(Data extract Opens)

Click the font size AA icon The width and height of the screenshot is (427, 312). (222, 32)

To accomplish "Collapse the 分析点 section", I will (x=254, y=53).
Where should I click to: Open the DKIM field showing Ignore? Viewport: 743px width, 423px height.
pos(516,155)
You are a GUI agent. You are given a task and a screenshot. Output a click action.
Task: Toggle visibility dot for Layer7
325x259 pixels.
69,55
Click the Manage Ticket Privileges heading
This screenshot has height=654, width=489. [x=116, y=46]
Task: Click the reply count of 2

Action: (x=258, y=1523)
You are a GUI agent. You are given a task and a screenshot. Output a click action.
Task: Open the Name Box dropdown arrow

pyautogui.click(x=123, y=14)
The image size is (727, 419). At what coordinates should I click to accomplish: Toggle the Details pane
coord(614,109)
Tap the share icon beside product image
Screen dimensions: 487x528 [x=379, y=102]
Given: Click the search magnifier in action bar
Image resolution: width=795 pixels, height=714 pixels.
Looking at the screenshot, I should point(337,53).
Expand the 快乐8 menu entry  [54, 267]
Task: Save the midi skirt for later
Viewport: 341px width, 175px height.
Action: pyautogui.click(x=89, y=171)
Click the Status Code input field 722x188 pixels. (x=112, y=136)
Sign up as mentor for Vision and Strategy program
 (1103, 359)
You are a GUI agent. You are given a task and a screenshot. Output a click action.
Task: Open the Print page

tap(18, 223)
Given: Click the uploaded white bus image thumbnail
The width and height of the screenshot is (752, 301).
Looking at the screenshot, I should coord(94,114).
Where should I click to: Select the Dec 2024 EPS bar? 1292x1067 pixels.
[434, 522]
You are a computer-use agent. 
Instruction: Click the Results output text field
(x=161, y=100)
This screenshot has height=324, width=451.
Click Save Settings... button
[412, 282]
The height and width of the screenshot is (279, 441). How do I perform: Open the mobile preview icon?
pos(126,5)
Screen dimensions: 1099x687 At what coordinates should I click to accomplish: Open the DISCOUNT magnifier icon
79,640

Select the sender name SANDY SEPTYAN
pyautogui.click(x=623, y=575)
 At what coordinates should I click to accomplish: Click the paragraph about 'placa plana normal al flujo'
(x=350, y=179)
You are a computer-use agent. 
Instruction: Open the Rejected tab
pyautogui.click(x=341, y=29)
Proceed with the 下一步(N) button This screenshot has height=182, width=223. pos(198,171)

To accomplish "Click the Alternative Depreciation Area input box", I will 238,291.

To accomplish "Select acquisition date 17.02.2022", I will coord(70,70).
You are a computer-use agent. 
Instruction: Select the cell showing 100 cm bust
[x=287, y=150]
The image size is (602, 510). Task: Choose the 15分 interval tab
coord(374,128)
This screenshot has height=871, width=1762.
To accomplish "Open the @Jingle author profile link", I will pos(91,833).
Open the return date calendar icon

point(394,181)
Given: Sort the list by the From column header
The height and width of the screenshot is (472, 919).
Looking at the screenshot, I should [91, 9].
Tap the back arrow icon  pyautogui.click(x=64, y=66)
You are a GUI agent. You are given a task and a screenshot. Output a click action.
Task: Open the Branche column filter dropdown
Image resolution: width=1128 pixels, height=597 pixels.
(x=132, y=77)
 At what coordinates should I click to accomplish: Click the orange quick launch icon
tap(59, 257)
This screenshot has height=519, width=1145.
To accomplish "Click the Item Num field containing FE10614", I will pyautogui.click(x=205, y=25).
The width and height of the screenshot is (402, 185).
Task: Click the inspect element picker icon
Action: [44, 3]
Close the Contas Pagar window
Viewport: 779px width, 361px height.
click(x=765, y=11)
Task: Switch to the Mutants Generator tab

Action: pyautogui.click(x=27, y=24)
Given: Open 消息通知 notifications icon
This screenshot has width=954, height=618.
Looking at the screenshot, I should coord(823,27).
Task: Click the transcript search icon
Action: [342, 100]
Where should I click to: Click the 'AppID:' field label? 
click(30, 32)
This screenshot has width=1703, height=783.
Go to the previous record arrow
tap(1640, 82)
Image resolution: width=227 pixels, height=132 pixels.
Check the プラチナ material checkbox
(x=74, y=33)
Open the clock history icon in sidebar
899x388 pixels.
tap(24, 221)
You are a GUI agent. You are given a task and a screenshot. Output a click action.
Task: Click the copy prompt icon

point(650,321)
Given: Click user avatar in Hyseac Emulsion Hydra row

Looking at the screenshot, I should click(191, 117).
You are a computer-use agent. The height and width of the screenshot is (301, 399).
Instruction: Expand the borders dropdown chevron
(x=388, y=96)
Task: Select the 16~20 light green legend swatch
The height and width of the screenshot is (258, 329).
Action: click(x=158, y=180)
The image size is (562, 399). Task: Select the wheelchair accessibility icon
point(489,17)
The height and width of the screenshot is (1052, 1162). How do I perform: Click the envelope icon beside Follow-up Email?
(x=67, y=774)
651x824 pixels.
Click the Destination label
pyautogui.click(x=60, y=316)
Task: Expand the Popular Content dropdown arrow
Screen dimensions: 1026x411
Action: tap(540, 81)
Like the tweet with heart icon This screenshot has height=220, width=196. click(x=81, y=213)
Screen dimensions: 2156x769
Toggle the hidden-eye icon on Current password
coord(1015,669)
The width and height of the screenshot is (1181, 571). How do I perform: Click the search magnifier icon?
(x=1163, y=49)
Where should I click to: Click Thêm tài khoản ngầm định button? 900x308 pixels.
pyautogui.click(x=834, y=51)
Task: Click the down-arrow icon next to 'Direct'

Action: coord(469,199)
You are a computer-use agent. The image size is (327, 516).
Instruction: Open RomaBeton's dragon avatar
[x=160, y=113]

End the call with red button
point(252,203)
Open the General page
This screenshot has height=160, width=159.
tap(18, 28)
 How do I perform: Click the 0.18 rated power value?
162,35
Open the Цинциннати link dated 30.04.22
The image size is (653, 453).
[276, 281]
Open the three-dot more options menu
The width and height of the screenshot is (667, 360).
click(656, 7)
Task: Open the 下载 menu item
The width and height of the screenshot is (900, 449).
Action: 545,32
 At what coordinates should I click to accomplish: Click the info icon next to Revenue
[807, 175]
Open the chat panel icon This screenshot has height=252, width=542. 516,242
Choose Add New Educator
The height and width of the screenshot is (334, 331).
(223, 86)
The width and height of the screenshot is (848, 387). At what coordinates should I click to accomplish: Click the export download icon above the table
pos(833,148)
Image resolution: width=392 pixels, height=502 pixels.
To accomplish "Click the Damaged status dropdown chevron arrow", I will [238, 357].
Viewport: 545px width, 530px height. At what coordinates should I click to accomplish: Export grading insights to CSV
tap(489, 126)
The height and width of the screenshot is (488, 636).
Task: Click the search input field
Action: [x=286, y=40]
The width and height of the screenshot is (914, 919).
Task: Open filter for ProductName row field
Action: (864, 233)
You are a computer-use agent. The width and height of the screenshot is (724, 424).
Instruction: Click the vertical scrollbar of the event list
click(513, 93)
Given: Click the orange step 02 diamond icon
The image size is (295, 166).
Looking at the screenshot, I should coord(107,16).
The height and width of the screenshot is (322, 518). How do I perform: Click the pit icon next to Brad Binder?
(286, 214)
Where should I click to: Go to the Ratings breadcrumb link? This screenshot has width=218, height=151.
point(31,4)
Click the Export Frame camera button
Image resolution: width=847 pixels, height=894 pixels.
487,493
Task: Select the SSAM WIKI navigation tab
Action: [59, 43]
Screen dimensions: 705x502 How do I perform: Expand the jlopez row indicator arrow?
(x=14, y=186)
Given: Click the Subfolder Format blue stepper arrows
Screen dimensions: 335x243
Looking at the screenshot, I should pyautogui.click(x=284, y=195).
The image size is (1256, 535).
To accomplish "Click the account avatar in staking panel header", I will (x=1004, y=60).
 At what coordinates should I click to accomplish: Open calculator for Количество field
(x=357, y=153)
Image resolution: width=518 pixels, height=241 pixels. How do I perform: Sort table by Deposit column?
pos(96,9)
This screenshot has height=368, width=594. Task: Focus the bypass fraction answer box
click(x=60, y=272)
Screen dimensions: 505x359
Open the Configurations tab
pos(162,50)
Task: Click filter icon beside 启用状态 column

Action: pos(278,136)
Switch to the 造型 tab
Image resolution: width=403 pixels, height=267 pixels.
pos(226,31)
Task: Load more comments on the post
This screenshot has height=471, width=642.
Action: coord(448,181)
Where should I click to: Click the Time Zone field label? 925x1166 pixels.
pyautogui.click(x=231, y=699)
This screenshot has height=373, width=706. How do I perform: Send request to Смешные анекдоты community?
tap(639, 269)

(Data extract Closes)

Problem details ::
Up to and including the line with "Given: Click the uploaded", print every line of the material above, starting from its first line, exactly.

Result ::
Click the font size AA icon The width and height of the screenshot is (427, 312). (222, 32)

To accomplish "Collapse the 分析点 section", I will (x=254, y=53).
Where should I click to: Open the DKIM field showing Ignore? Viewport: 743px width, 423px height.
pos(516,155)
You are a GUI agent. You are given a task and a screenshot. Output a click action.
Task: Toggle visibility dot for Layer7
325x259 pixels.
69,55
Click the Manage Ticket Privileges heading
This screenshot has height=654, width=489. [x=116, y=46]
Task: Click the reply count of 2

Action: (x=258, y=1523)
You are a GUI agent. You are given a task and a screenshot. Output a click action.
Task: Open the Name Box dropdown arrow

pyautogui.click(x=123, y=14)
The image size is (727, 419). At what coordinates should I click to accomplish: Toggle the Details pane
coord(614,109)
Tap the share icon beside product image
Screen dimensions: 487x528 [x=379, y=102]
Given: Click the search magnifier in action bar
Image resolution: width=795 pixels, height=714 pixels.
Looking at the screenshot, I should point(337,53).
Expand the 快乐8 menu entry  [54, 267]
Task: Save the midi skirt for later
Viewport: 341px width, 175px height.
Action: pyautogui.click(x=89, y=171)
Click the Status Code input field 722x188 pixels. (x=112, y=136)
Sign up as mentor for Vision and Strategy program
 (1103, 359)
You are a GUI agent. You are given a task and a screenshot. Output a click action.
Task: Open the Print page

tap(18, 223)
Given: Click the uploaded white bus image thumbnail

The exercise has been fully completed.